View Dr. Cobbina’s Biography and CV below.

Jennifer Cobbina Biography

 

Jennifer Cobbina is a Professor in the School of Criminal Justice at Michigan State University. She received her PhD in criminal justice at the University of Missouri – St. Louis in 2009. Dr. Cobbina’s areas of expertise center on public response to police use of force, youth violence, and concentrated neighborhood disadvantage, with a special focus on the experiences of minority youth and the impact of race, class, and gender on criminal justice practices. Her research also focuses on corrections, prisoner reentry and the understanding of recidivism and desistance from crime.

Her mixed-methods qualitative and quantitative research predicts recidivism and desistance outcomes and also explores the perceptions of people who offend regarding how they manage reentry and integration back into the community. Her scholarship is centered on improving the reentry outcomes of individuals with a felony record. Her goal is to produce research that is theoretically informed, empirically rich, and informs criminal justice policy and crime control practices. Dr. Cobbina’s research has been published in a number of academic journals, such as Criminology, Justice Quarterly, Criminology & Public Policy, Crime & Delinquency, Punishment & Society, and Journal of Crime & Justice.

Much of Dr. Cobbina’s work has had an impact on criminal justice policy. She recently joined the CNA Project on American Justice, a nonprofit research organization, with a team of elite leaders that focuses on issues in policing.
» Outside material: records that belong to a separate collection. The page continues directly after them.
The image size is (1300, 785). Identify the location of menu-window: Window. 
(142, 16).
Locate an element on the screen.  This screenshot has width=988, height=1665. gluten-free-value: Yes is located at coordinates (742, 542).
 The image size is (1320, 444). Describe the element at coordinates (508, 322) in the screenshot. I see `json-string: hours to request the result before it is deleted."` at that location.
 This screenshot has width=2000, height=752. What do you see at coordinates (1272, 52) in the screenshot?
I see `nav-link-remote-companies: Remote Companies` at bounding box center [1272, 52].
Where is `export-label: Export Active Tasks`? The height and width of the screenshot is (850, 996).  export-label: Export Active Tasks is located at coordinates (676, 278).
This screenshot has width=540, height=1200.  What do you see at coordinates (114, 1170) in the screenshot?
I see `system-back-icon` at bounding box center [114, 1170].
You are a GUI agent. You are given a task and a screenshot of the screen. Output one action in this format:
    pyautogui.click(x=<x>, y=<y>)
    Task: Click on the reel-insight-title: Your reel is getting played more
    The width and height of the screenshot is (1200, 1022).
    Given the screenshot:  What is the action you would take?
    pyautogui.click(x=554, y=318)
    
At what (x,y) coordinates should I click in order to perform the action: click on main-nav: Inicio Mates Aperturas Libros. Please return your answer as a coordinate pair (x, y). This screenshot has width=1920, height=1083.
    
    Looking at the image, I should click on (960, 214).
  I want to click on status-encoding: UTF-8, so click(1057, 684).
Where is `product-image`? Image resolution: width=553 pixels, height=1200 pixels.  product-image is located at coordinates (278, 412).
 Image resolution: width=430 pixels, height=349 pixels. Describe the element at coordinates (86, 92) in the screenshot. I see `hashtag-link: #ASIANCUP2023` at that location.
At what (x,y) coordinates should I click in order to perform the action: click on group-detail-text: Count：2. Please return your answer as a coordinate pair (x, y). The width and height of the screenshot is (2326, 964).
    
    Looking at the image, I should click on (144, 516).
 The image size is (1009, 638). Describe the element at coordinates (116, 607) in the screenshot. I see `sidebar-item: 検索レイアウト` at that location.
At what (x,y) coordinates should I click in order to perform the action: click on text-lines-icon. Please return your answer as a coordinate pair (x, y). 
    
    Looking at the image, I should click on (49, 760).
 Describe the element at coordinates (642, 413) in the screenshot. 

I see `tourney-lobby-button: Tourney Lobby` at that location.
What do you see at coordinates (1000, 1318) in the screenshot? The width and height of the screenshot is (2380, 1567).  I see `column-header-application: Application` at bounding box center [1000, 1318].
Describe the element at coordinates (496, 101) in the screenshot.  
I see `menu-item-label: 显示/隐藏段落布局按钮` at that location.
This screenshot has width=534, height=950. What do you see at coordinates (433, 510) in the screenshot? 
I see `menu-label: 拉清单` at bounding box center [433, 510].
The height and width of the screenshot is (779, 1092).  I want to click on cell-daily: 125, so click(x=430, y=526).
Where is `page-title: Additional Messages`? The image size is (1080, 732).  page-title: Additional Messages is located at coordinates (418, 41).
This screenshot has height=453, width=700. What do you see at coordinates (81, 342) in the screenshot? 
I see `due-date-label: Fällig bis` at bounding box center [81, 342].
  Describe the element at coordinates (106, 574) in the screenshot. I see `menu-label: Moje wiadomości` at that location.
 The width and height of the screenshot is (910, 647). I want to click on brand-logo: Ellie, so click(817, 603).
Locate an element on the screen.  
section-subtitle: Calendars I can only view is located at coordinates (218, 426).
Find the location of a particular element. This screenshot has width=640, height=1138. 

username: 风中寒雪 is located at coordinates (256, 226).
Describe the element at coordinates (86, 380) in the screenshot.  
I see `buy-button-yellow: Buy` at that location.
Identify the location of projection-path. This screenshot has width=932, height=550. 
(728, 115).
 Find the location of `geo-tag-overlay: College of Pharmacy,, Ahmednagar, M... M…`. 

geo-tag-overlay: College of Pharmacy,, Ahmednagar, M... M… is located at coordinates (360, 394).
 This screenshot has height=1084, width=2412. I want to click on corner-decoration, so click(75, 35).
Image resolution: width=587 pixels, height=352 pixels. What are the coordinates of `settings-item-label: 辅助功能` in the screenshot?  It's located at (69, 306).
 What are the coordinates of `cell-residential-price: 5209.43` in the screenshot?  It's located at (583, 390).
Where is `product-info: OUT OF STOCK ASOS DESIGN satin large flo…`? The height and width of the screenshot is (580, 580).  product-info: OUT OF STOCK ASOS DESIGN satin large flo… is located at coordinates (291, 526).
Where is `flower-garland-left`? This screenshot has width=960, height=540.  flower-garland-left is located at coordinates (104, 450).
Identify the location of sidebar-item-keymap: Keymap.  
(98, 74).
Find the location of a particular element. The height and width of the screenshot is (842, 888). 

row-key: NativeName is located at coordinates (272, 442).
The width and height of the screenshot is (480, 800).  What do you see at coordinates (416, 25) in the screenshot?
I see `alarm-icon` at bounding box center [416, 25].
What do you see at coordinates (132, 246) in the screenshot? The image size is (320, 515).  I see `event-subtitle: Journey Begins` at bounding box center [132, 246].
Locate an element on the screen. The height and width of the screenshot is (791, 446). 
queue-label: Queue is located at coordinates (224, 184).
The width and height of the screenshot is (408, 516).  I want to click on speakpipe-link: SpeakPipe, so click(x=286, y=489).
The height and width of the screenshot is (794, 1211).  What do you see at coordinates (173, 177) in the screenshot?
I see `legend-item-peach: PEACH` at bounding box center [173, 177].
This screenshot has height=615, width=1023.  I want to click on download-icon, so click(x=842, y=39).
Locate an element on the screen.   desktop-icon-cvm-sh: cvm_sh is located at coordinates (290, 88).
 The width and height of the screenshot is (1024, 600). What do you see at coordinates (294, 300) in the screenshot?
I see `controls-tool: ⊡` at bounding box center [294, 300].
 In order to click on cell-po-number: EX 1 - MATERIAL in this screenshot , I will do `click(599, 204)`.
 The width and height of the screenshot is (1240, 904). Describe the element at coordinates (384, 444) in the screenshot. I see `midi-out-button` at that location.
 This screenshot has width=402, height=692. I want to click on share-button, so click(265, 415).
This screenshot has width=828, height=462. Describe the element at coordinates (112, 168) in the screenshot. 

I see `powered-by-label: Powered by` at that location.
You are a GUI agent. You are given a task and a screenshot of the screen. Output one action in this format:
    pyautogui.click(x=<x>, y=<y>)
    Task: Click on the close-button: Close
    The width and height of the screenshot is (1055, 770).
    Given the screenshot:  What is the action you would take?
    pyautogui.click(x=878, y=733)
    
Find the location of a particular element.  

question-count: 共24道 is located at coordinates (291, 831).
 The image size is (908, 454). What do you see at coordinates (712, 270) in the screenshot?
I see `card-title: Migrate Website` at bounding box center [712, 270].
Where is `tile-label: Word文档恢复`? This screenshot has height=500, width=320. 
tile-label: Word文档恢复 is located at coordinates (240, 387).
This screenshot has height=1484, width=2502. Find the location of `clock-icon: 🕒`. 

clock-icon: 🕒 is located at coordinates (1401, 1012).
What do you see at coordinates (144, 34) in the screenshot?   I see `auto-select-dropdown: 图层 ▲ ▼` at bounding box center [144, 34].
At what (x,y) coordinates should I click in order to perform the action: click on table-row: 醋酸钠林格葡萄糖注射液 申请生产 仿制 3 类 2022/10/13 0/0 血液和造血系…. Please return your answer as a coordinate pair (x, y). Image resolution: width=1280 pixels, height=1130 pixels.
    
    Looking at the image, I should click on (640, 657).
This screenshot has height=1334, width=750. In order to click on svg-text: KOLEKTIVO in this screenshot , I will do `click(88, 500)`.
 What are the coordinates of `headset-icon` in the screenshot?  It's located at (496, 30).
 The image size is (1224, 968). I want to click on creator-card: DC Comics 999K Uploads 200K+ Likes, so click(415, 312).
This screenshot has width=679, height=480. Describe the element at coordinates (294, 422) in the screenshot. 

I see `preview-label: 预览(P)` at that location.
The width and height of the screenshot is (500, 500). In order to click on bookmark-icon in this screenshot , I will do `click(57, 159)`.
This team will provide actionable advice and explore creative solutions to improve current issues facing law enforcement around the country and respond to emerging incidents in the field.

In 2021, she gave a talk for the United Nations Commission on the Status of Women, highlighting the many challenges incarcerated and formerly incarcerated women face.

In 2020, she gave expert testimony to the Michigan Senate Judiciary Committee to discuss why Michigan’s Clean Slate Bill should be passed.  As a result of her and several other testimonies, Governor Gretchen Whitmer recently signed the Clean Slate legislation, which allows for automatic expungement for justice-impacted people and increases the number of offenses a person can have expunged after remaining crime free for a period of time. 

In October 2018 she gave a congressional briefing on Capitol Hill about the state of women in the correction system and the unique challenges they face, in which she called for specific policy changes to ensure women’s needs are met so they can successfully integrate into the community.